*Goal of the exercise*: Quote exactly and only this range of lines in the data below: the line that holds "You are a GUI" to the line that holds "Task: Click the Logout link", both included.
-- Dataset excerpts follows --
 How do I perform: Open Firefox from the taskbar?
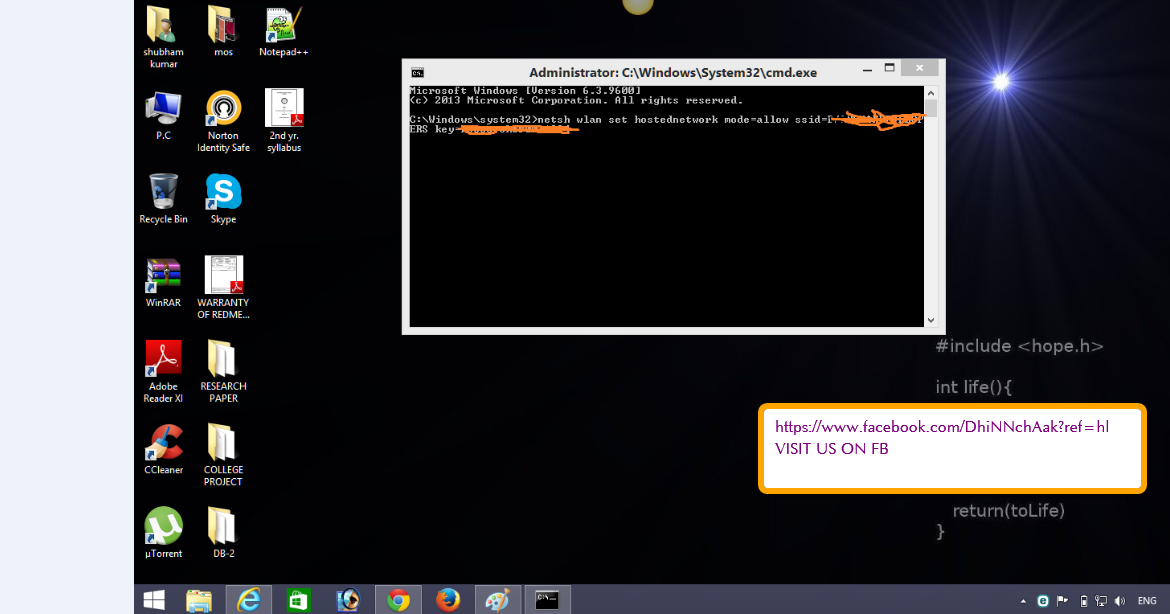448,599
-- Dataset excerpts concluded --
-- Dataset excerpts follows --
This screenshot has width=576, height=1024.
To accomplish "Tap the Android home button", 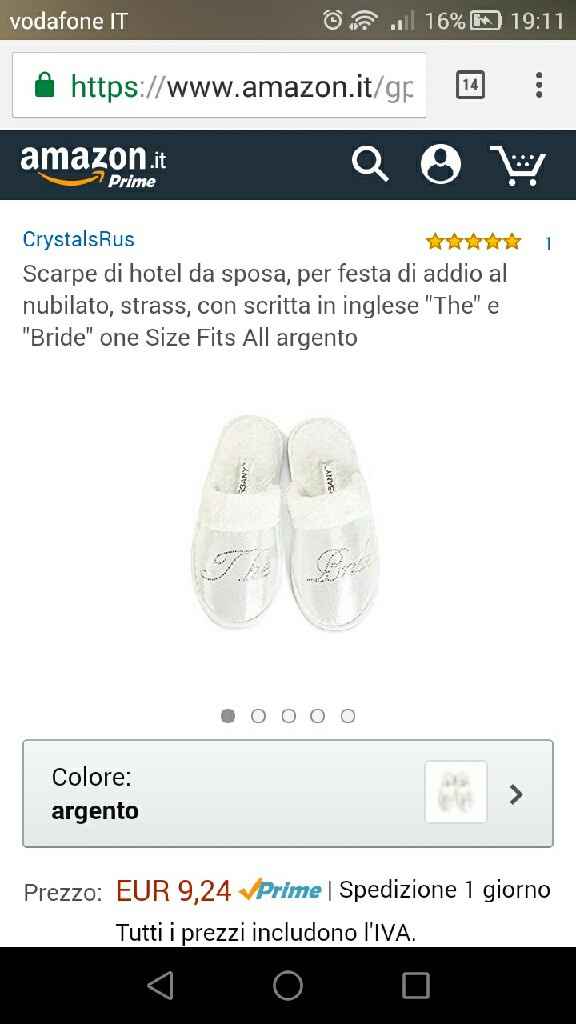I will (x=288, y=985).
-- Dataset excerpts concluded --
-- Dataset excerpts follows --
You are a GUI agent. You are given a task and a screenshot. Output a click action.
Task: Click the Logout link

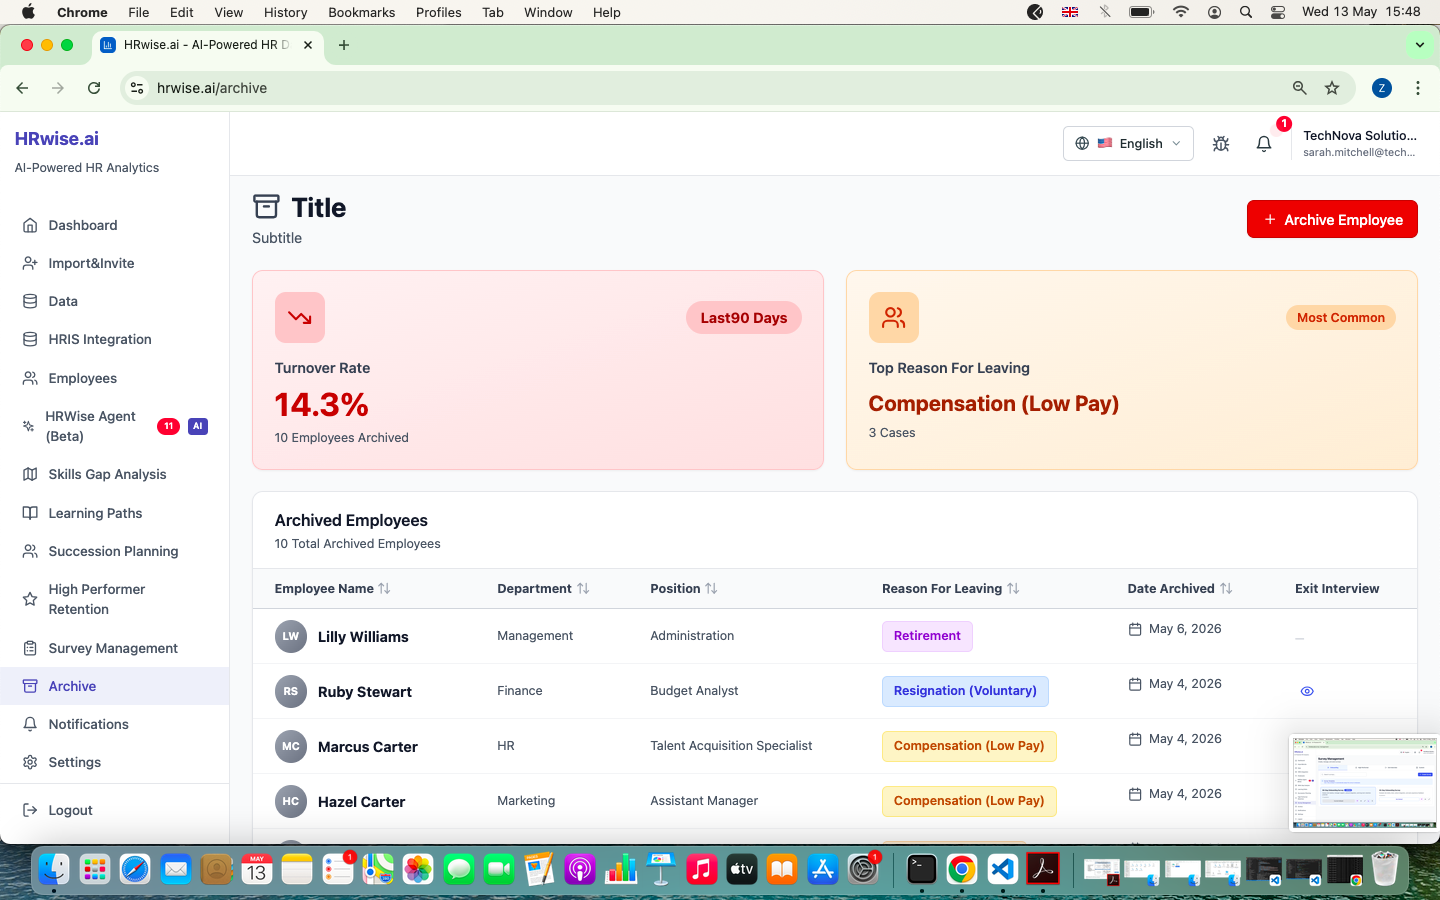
-- Dataset excerpts concluded --
*Response to this task*:
You are a GUI agent. You are given a task and a screenshot. Output a click action.
Task: Click the Logout link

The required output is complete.